While I would argue this sacramental requires prior participation in the church, Robinson extends our vision to see sacramental realities outside the church doors. The traditional liturgy forms the imagination to see the sacred in profane or ordinary things. Della and Jack both have been shaped by their father’s ministry. We don’t know how much Della has accepted this way of living but we know that she sees. Jack can’t escape it even as he tries to reject it.
Conclusion
To close, some words from Reverend Ames again: “It has seemed to me sometimes as though the Lord breathes on this poor gray ember of Creation and it turns to radiance—for a moment or a year or the span of a life. . . . But the Lord is more constant and far more extravagant than it seems to imply. Wherever you turn your eyes the world can shine like transfiguration. You don’t have to bring a thing to it except a little willingness to see. Only who could have the courage to see it?” (245).
The beauty of flawed existence. Signs and things. Visible and invisible. Robinson presents us with an encounter: a participatory, embodied experience; a blessed and broken reality; the sacraments. And from this encounter, we receive courageous eyes to see the precious things that have been placed in our hands and to honor them accordingly. The question becomes what do you see when you look?

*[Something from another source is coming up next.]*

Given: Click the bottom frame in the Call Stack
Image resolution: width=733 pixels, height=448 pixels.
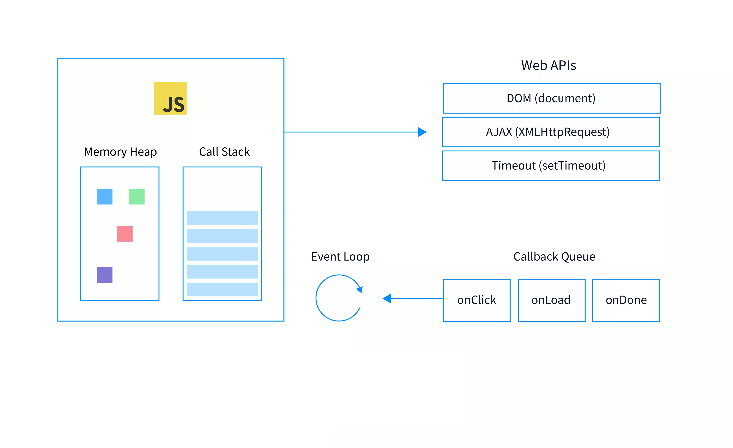Looking at the screenshot, I should 222,289.
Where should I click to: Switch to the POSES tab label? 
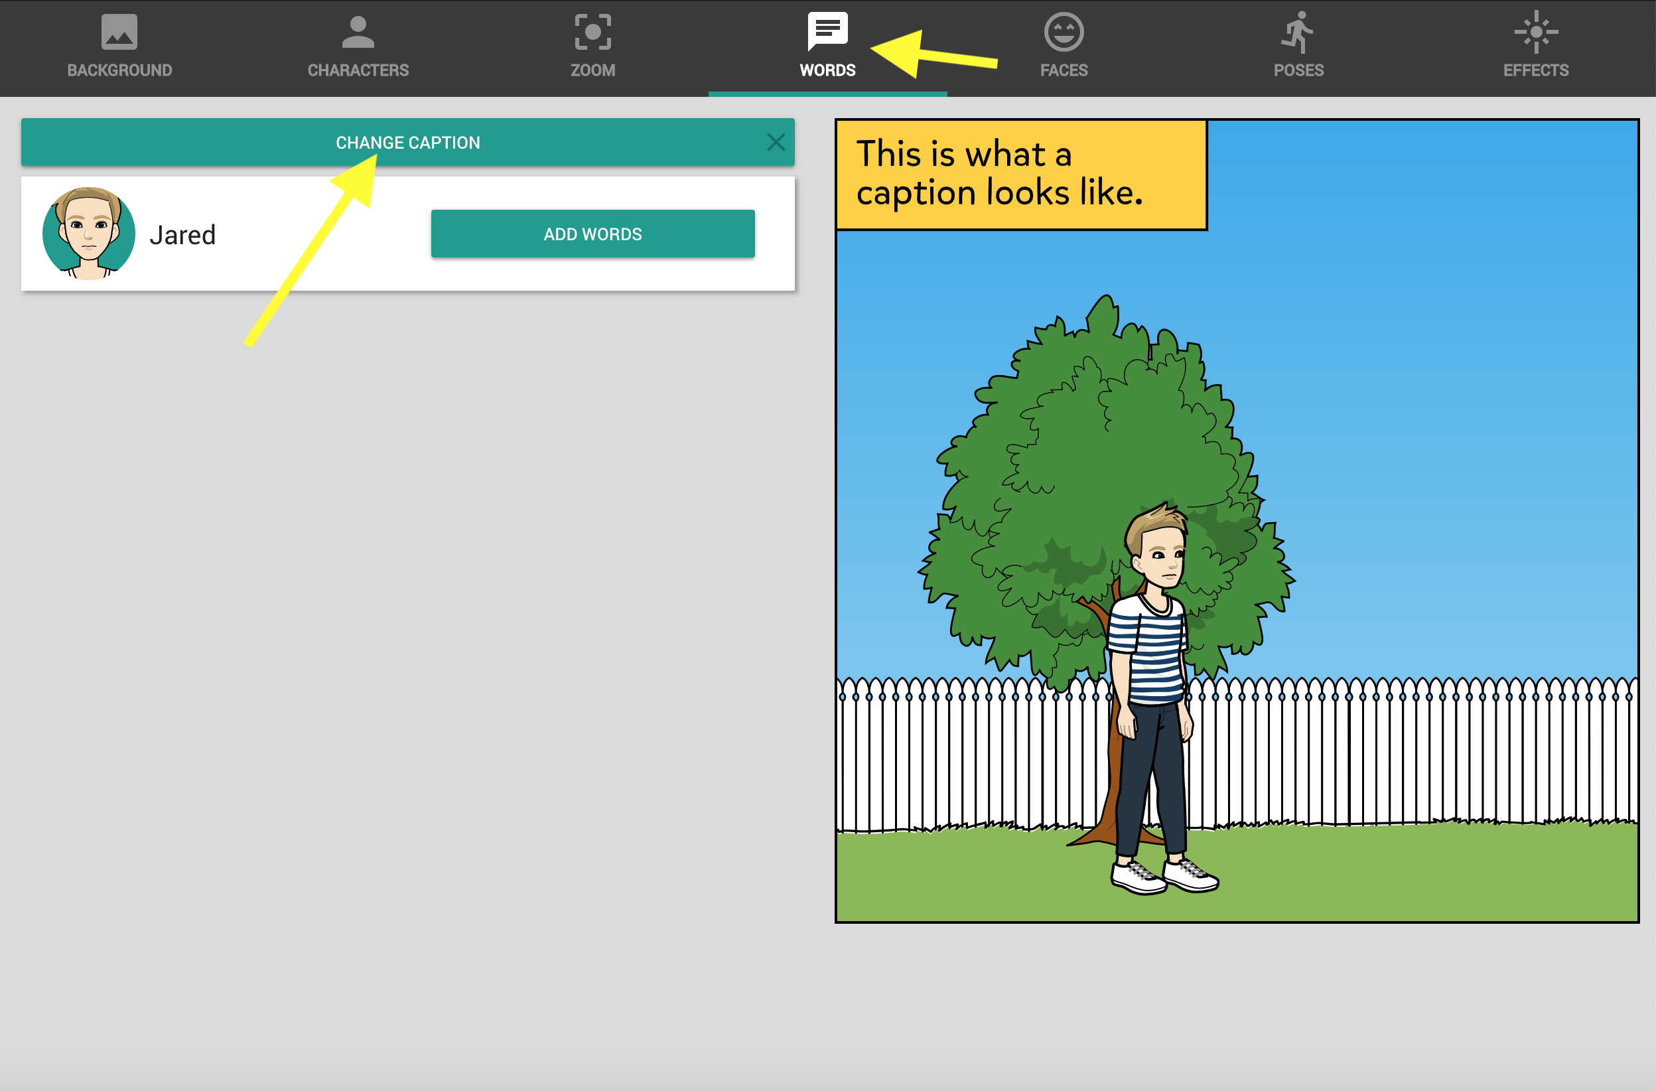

- As Komline mentions in her essay on Augustine and Robinson: “Prayer presupposes the work of God” (Balm in Gilead 40). ↑
- Han-Luen Kantzer Komline, A Balm in Gilead, 28-43 ↑
- Augustine, Enchridon, 10-12 ↑
- Calvin, Institutes 4.14.1 ↑
- Michael Himes, “Finding God in All Things: A Sacramental Worldview and Its Effects” in As Leaven in the Word: Catholic Perspectives on Faith, Vocation, and the Intellectual Life, ed. Thomas Landy (Franklin, WI: Sheed and Ward, 2001), 100. ↑
- Augustine, De Doctrina, 1.2. ↑
- See Michael Vander Weele, “Marilynne Robinson’s Gilead and the Difficult Gift of Human Exchange,” Christianity and Literature 59.2 (2010). Weele mentions the idea of baptism and communion being features in Gilead, but I want to make explicit the sacraments to which he nods. ↑
- Summa Theologiae III.lx.2c and ad 1 ↑
- Michael Himes, Finding God in All Things (New York, NY: Herder and Herder, 1996), 99. ↑
Beautiful essay about sacraments and grace that you call a participatory and embodied experience. I’m not sure that Robinson can ever match Reverend Ames’ voice in Gideon.
I thought the primary purpose of Baptism and Eucharist were to join Christians with Christ and to the abiding reality of his crucifixion and resurrection?